Une belle enfance, même solitaire, est un privilège. Née dans une famille qu’elle adorait, Françoise Quoirez, Sagan de son nom de plume, a-t-elle su saisir cette chance ?
Elle est là sur scène dans l’intimité de la semi-obscurité, la tête baissée, avec cette grande frange blonde qui cache son regard. Ce regard grave et intelligent, dérangeant pour les hommes de l’époque, qu’elle pose sur les autres, sur les gens qui l’intéressent tellement. Elle va et vient, la cigarette entre l’index et le majeur. Elle se livre, entre la réserve et la provocation, de cette voix au phrasé si particulier.
Elle raconte l’enfance, l’école buissonnière et la liberté puis à dix-sept ans, n’ayant pas eu conscience d’une césure entre l’enfance et sa vie d’adulte, un premier roman qui la propulse sans qu’elle le veuille dans la cour des « monstres ». « Bonjour tristesse » est un phénomène marquant, surtout dû à la précocité de celle qui l’a écrit.
Un accident grave et la douleur qui persiste lui font prendre conscience du prix de la vie.
D’autres romans se succèdent, tous encensés, à son grand étonnement, mais aussi avec la peur au ventre de devoir assumer une célébrité qu’elle refuse. Elle surfe sur les vagues d’une vie qu’elle revendique anticonformiste, dotée d’une sensibilité à fleur de peau et de la franchise de ceux qui se moquent des étiquettes et des ragots. La femme-enfant peut aussi devenir féroce.
La gloire, venue bien trop tôt, et l’argent n’intéressent pas Françoise : « J’aime bien jeter l’argent par les fenêtres, surtout quand il y a quelqu’un pour le ramasser ». Il lui brûle les doigts, elle le dépense en jouant et en perdant beaucoup. Le doute de l’écrivain s’installe, attisé par son admiration pour les grands, Proust, Stendhal. « Des gens comme cela vous rabattent le caquet ». Elle dit boire pour comprendre les gens puis boit pour les oublier. Soixante-neuf ans, c’est bien jeune pour quitter un monde qu’elle qualifiait d’énorme plaisanterie, « un opéra-comique déjà joué dont on connaît la fin ».
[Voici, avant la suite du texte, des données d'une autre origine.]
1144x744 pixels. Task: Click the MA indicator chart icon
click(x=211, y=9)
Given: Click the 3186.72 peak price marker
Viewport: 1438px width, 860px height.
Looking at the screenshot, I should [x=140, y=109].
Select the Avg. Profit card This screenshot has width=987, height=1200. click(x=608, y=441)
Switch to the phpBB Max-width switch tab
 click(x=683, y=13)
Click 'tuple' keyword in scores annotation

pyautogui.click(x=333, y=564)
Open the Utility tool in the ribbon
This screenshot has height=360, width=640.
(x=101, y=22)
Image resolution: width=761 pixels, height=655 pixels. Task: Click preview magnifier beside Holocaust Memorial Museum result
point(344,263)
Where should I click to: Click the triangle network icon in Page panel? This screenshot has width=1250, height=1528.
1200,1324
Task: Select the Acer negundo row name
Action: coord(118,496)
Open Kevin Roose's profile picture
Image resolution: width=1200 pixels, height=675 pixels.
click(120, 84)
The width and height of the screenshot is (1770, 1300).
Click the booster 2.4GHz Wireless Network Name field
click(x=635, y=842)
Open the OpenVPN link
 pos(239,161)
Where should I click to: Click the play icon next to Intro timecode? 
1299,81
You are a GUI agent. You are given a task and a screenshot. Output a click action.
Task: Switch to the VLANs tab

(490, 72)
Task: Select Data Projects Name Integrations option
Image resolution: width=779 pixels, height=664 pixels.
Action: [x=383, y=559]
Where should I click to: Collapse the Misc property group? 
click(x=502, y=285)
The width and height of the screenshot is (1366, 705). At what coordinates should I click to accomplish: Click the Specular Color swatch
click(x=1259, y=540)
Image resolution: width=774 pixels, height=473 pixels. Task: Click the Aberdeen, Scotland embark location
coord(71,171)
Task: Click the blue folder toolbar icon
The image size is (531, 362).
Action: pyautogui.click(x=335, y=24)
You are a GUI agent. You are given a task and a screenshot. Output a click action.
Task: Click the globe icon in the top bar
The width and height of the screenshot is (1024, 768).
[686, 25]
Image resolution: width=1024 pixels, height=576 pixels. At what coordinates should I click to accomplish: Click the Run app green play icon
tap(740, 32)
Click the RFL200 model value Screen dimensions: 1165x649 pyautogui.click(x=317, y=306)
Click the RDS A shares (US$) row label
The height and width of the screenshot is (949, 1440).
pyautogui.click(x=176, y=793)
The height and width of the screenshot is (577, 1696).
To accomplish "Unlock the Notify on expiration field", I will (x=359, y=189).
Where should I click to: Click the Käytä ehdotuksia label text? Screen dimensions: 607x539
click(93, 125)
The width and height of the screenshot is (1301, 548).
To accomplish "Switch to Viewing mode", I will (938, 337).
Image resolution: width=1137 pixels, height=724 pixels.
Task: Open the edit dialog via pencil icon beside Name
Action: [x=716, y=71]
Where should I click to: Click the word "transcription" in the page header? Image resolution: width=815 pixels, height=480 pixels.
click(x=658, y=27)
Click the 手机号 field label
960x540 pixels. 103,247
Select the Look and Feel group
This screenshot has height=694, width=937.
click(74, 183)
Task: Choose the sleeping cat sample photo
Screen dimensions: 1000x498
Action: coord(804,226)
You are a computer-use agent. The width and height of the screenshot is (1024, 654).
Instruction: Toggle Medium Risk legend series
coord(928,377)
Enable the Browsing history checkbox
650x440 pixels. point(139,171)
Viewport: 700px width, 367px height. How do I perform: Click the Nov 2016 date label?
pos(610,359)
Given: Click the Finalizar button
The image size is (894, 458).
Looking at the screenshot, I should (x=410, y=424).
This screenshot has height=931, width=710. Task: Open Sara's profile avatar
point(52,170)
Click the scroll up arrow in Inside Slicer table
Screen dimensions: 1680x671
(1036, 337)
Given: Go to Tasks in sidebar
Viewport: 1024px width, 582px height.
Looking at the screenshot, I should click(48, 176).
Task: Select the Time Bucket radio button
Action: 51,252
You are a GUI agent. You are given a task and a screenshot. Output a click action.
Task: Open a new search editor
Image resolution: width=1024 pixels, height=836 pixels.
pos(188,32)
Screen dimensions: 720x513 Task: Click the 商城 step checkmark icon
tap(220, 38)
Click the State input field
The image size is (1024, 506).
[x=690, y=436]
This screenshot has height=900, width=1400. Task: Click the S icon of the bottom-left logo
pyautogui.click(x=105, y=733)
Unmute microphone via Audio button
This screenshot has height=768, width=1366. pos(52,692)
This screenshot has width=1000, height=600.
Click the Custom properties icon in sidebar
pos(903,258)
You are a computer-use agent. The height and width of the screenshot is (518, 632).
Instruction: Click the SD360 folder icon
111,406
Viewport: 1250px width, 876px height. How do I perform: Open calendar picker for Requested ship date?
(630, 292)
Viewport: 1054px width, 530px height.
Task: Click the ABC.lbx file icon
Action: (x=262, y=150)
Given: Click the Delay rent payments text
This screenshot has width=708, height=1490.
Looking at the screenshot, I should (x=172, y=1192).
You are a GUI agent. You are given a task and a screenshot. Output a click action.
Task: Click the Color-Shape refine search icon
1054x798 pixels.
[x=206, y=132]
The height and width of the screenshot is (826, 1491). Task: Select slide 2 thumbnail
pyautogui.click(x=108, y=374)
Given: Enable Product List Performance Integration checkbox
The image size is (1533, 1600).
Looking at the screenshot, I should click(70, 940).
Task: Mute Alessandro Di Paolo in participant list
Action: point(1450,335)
Sur le plateau, l’illusion est parfaite : même allure, même coupe de cheveux, même voix, mêmes gestes. Mais la lumière se fait. Une fois les cheveux ébouriffés, Caroline Loeb apparaît et prend le pas sur son personnage. Elle vient de nous donner l’illusion d’un rendez-vous intime avec celle qui tenait une place privilégiée parmi les auteurs de notre prime jeunesse, un très beau rendez-vous. M-P P. Lucernaire 6e.